**Text provided**
# ADA Do!aqua mini-M: Serendipity



## Randy Lau (Mar 29, 2008)

*Scape#4: Edited out.*

Scape #5: brought the left rock to the center.









The sand will not go into the tank. I just hate how AquaSoil crumbles so I use sand during this planning stage to aid me in my endless search for pleasing aesthetics.

Regards, 
Randy


----------



## oocfish (Jul 16, 2005)

What a cool wedding gift! Your sister is lucky. I like all the scapes but I really like #1.


----------



## amphirion (Nov 13, 2008)

i like the 5th one the most.
the first is a close second, but in my opinion, the rock on the far right should follow in a similar direction as the other rocks. if you want something to try to offset that direction, you can try manzanita branches.


----------



## trigun808 (May 18, 2008)

5 for me haha


----------



## Randy Lau (Mar 29, 2008)

Thanks for the comments keep them coming!

*oocfish* I hope she likes it. Deep down I think its an excuse for me to start another tank. :icon_roll

*amphirion* nice suggestions. I may not add manzanita however because I think I am going broke!

*trigun808 *I agree I think I am leaning more towards a natural layout.

More!

Scape # 6: Close enough to #5 but with some rotating and flipping.









Scape #7: I flipped the main center rock and discovered this angle.
*








*

I think I have ONE more layout in mind and that's it! I'll be making a decision soon.

Regards,
Randy


----------



## trigun808 (May 18, 2008)

5 or 6 still haha i like the way the big rock is


----------



## hyphination (Sep 25, 2008)

Cool rocks! don't know what your planning to use for flora but besides scape#1,3 and 7 I'm pretty sure your lower rocks will get lost in your FG plants. I'm digging scape 7 the mostroud:


----------



## dxiong5 (Sep 28, 2008)

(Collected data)

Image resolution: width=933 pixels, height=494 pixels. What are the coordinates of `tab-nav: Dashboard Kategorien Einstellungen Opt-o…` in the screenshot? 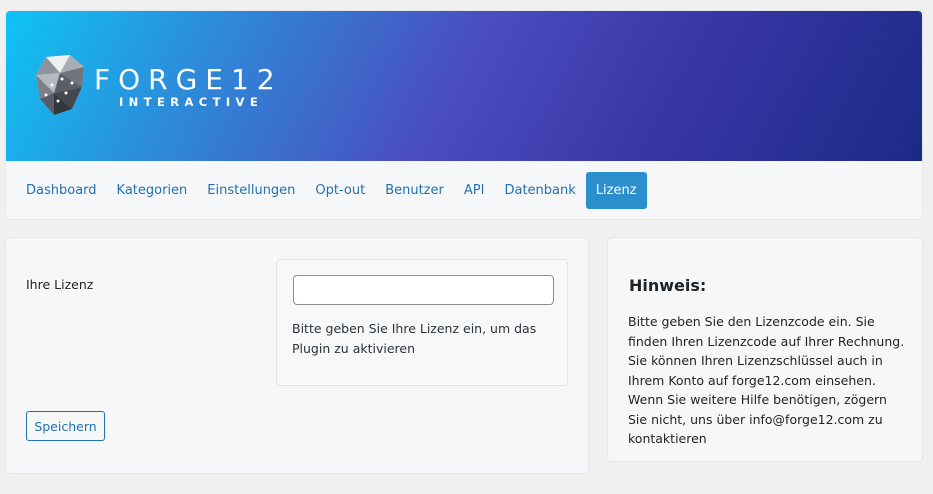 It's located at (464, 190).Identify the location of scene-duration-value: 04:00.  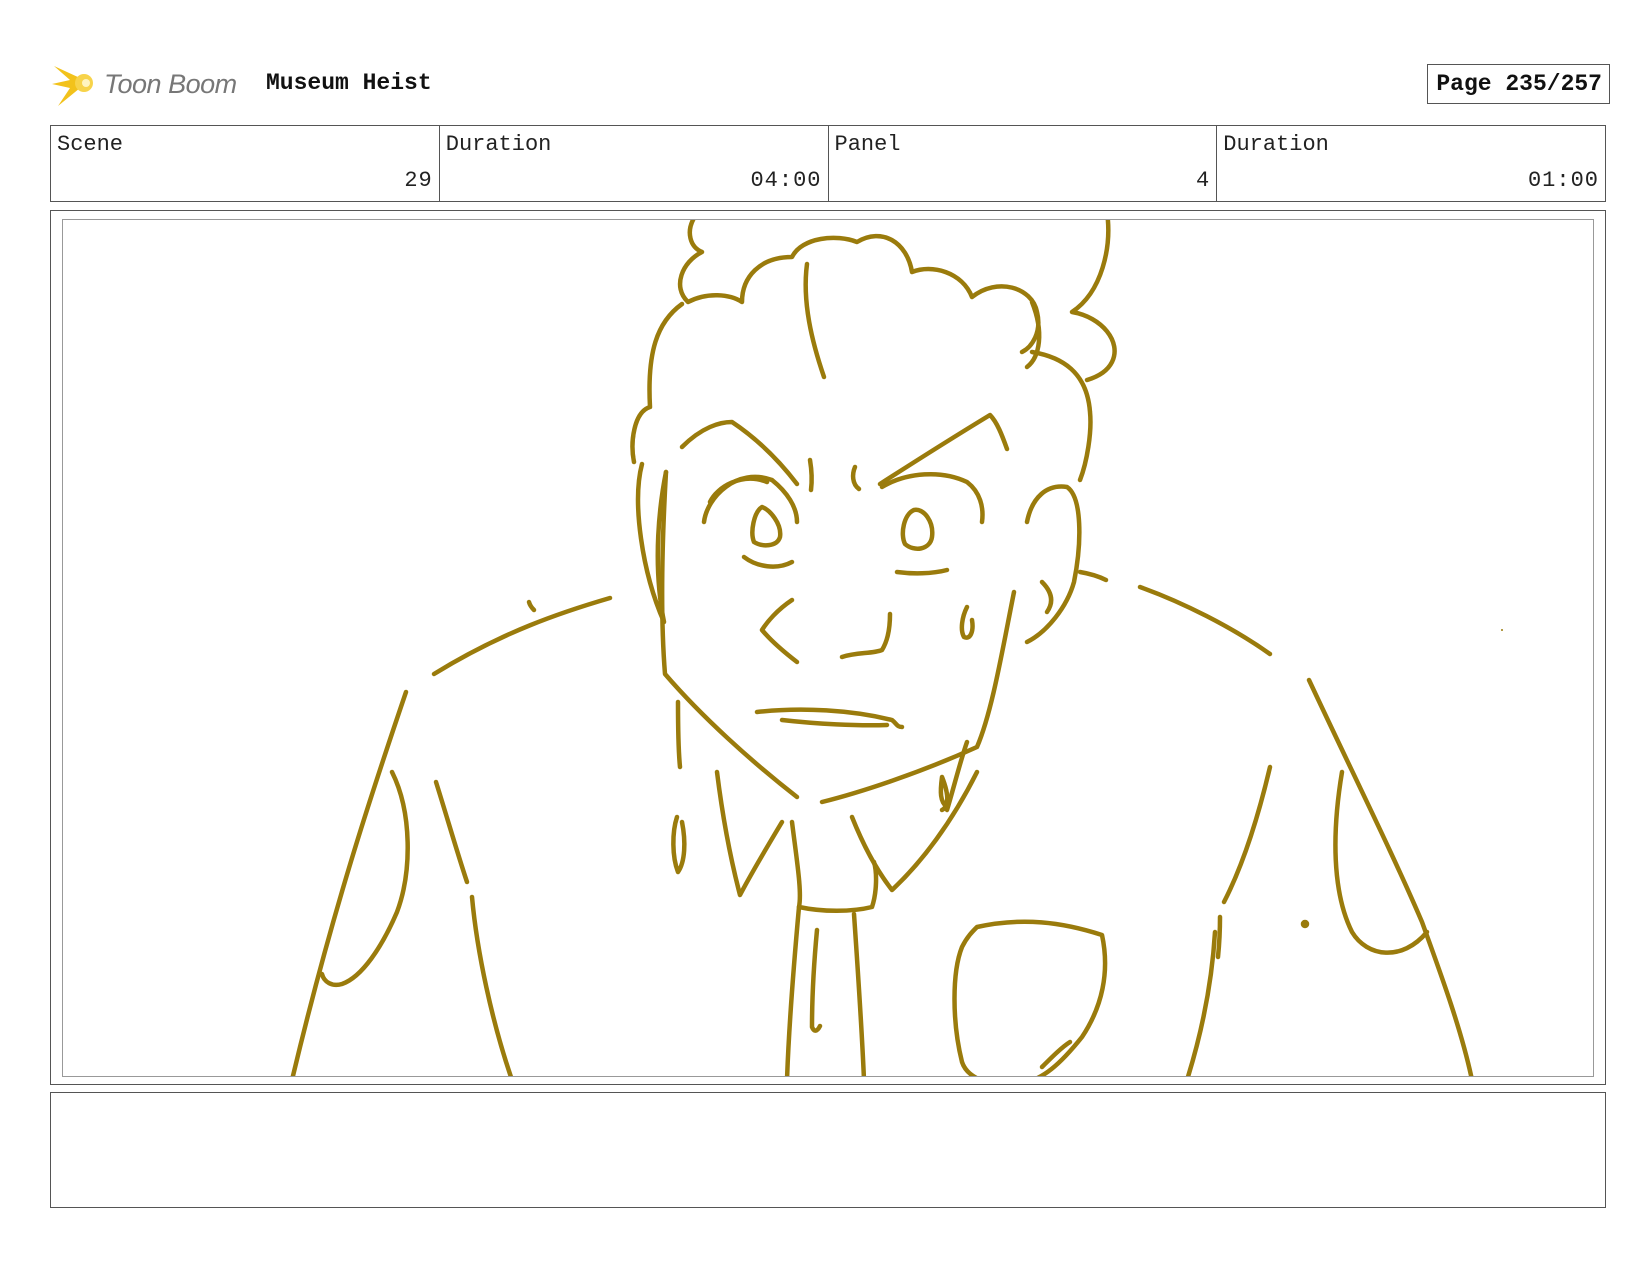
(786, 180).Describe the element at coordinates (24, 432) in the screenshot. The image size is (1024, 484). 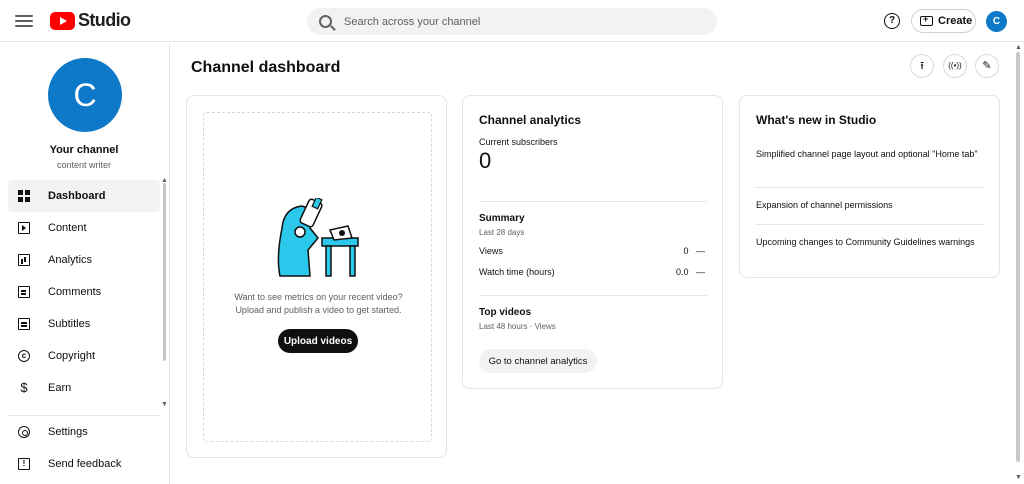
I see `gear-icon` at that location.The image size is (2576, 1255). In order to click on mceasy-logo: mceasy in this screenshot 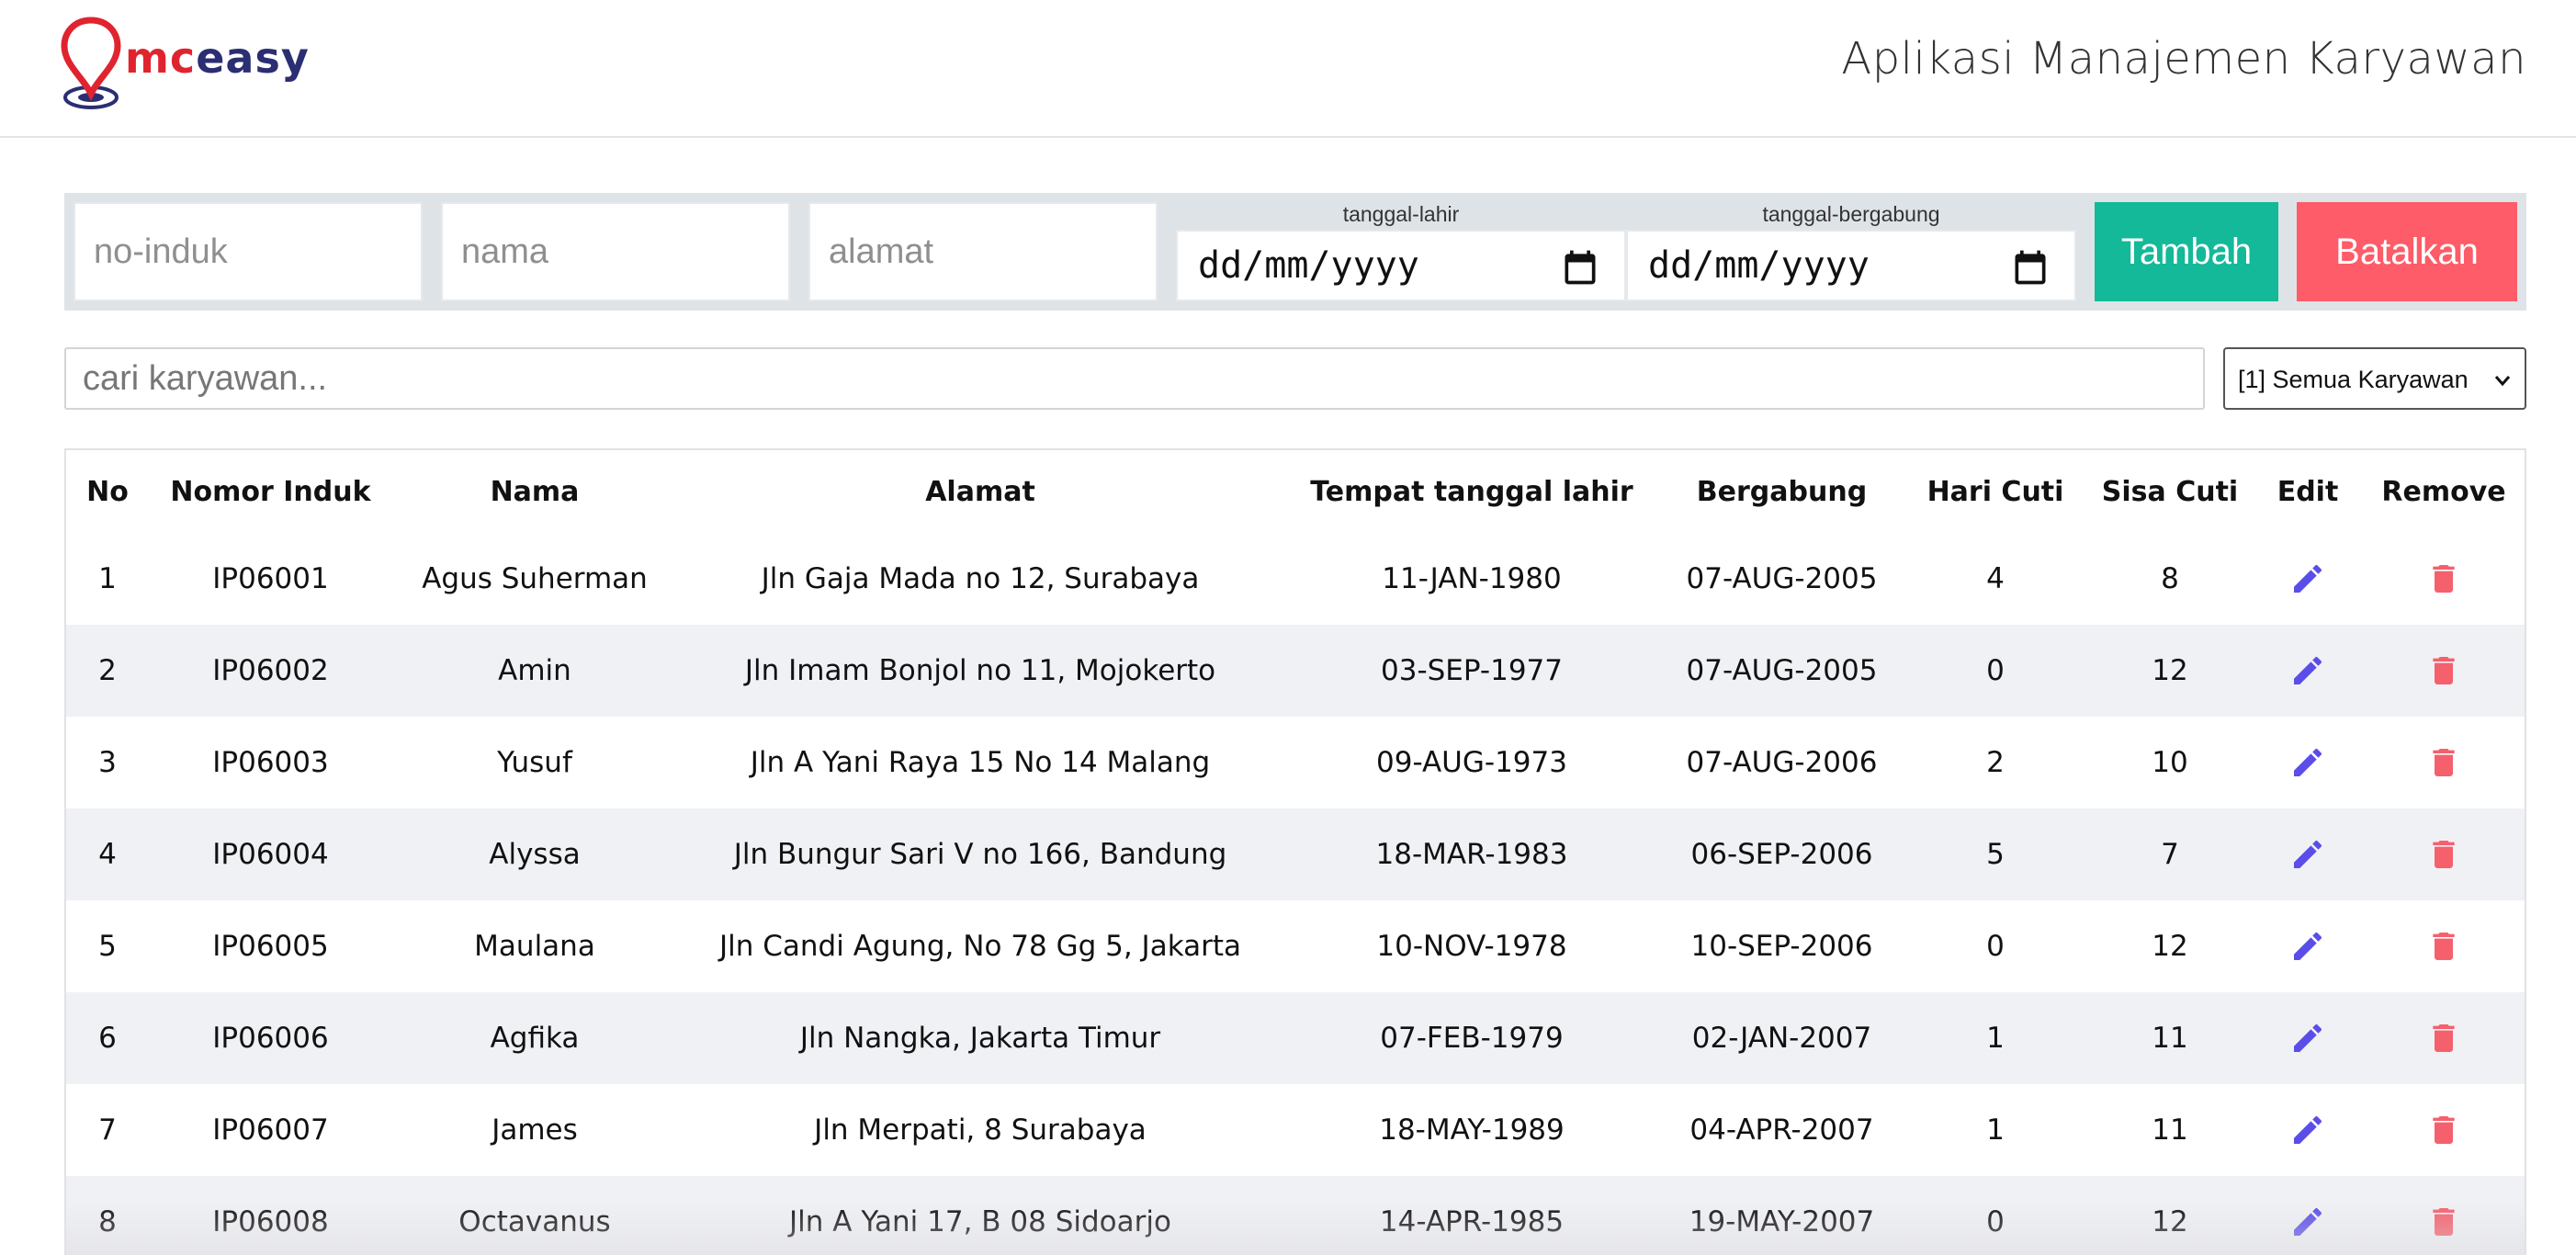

**Problems to solve**
(a) Reproduce the part of the aquascape thread starting with "The sand will" and going on through "really like #1.".
(b) Summarize the aquascape thread in two sentences.
The records aren't needed for anything here.

**Exercise answers**
(a)
The sand will not go into the tank. I just hate how AquaSoil crumbles so I use sand during this planning stage to aid me in my endless search for pleasing aesthetics.

Regards, 
Randy


----------



## oocfish (Jul 16, 2005)

What a cool wedding gift! Your sister is lucky. I like all the scapes but I really like #1.

(b) Randy Lau posts trial rock layouts for an ADA Do!aqua mini-M, using sand in place of AquaSoil during planning because AquaSoil crumbles, and says he has one more layout in mind before deciding. Replies name favorites among scapes #1, #5, #6 and #7 and offer advice: angle the far-right rock of the first scape like the others, try manzanita branches, and keep in mind that lower rocks may get lost in foreground plants.